───── SOURCE DATA
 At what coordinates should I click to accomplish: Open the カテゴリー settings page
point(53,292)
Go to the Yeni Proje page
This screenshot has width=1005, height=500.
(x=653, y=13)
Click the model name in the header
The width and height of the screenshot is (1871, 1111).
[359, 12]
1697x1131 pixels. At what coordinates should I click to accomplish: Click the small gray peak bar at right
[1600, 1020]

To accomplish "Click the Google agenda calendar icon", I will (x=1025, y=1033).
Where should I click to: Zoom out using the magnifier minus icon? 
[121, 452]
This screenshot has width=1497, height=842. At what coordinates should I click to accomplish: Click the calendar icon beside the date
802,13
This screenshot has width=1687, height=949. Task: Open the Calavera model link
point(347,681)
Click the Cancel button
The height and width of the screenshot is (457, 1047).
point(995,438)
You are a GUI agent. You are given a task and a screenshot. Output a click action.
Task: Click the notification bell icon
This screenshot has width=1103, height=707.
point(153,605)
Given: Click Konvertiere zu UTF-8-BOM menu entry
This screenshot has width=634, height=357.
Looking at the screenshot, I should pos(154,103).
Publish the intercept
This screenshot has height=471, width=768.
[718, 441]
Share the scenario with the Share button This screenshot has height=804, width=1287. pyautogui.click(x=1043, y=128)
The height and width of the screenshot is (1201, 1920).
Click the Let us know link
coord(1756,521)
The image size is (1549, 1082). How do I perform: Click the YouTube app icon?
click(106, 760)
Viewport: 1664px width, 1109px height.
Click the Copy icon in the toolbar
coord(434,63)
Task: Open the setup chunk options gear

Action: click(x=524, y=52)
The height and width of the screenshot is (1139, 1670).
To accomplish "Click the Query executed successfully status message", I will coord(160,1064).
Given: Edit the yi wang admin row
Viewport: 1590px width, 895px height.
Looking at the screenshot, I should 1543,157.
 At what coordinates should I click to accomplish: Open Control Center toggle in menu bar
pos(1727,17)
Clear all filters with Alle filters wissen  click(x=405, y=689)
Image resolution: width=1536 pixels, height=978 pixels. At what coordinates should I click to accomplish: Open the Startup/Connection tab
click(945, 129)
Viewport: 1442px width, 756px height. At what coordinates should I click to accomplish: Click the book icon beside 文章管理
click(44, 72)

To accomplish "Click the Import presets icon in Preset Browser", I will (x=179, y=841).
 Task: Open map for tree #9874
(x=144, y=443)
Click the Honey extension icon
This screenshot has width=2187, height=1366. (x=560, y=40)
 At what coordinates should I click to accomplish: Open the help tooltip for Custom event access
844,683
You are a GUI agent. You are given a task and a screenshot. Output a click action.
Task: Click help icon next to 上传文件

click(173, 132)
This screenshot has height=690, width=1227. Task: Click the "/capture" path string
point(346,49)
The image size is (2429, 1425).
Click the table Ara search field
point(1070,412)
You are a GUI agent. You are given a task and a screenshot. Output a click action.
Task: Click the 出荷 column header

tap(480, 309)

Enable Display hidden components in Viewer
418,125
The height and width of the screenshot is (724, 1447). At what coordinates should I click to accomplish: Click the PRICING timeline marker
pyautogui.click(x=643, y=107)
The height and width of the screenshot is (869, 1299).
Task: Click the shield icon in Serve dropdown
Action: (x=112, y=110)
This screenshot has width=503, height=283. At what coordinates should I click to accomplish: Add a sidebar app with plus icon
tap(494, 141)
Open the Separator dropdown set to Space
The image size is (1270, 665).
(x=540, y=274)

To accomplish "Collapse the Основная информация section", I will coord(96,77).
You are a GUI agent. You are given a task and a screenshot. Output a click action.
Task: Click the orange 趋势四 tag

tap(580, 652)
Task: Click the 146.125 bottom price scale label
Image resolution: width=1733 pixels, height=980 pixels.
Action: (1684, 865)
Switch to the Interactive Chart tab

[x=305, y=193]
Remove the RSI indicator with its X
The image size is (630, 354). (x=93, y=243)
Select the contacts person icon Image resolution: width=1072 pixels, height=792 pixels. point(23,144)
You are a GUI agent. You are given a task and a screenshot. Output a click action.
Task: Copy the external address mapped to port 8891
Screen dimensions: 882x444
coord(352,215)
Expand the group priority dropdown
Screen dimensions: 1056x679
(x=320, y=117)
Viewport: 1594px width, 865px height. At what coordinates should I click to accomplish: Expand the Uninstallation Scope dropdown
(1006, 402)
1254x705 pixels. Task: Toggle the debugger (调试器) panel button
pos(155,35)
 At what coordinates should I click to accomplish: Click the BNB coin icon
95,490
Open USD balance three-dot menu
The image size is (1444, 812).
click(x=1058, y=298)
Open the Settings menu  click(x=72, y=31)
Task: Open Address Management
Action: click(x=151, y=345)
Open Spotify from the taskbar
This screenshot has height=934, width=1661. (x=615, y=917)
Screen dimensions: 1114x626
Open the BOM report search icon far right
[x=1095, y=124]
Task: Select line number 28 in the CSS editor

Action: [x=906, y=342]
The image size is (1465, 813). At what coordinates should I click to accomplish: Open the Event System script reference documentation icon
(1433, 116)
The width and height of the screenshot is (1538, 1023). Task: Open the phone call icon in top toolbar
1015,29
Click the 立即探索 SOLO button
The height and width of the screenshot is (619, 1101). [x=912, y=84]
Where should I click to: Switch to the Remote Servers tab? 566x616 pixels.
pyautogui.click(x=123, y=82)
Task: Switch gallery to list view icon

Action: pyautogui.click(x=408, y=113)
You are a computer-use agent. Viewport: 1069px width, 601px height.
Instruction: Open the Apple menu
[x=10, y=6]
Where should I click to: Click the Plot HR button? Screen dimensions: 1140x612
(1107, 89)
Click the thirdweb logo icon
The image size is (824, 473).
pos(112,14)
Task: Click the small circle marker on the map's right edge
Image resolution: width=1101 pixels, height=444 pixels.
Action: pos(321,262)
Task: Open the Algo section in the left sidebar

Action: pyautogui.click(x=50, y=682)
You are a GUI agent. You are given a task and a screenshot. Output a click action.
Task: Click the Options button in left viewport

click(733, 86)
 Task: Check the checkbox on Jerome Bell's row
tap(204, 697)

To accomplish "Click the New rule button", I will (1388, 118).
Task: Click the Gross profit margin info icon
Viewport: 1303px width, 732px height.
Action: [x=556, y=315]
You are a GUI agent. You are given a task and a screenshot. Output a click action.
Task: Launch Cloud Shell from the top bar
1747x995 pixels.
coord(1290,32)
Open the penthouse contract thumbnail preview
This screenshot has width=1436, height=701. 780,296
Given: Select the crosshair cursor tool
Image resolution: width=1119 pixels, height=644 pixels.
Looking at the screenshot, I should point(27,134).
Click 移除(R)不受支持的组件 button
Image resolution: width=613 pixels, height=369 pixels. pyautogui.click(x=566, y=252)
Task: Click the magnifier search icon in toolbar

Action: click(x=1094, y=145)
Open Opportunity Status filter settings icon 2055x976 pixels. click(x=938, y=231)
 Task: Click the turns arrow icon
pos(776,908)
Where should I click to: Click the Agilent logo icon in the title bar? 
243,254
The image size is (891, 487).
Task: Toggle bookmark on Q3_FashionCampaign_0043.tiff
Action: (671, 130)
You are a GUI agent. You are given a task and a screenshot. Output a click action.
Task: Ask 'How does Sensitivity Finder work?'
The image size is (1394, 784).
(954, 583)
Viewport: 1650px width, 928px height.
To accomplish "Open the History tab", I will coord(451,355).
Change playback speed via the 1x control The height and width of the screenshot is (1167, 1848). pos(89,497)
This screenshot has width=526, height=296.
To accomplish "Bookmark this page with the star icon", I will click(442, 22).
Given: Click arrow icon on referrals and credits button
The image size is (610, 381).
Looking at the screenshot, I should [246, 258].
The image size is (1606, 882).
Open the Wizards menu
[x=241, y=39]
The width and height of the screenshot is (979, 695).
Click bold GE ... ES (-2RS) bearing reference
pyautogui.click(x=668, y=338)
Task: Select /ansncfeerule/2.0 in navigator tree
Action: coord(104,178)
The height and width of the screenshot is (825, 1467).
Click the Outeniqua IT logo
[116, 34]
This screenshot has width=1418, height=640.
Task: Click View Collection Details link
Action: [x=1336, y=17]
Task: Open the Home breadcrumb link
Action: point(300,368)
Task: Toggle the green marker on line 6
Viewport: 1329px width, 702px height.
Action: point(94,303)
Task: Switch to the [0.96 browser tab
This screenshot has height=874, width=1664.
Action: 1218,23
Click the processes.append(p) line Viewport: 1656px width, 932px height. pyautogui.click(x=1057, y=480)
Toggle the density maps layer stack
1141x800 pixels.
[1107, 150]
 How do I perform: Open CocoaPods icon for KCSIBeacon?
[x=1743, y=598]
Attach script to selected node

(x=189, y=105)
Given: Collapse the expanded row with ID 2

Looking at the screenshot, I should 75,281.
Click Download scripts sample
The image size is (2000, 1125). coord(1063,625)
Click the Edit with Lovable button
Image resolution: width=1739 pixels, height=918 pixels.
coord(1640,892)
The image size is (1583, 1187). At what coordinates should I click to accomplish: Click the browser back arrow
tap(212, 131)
──────────
**ABOUT THIS TASK**
From the entries above, extract every line where the word "will" appears.

**TASK OUTPUT**
To accomplish "Click the Google agenda calendar icon", I will (x=1025, y=1033).
To accomplish "Click the Query executed successfully status message", I will coord(160,1064).
To accomplish "Click the Import presets icon in Preset Browser", I will (x=179, y=841).
To accomplish "Collapse the Основная информация section", I will coord(96,77).
To accomplish "Click the New rule button", I will (1388, 118).
To accomplish "Open the History tab", I will coord(451,355).
To accomplish "Bookmark this page with the star icon", I will click(442, 22).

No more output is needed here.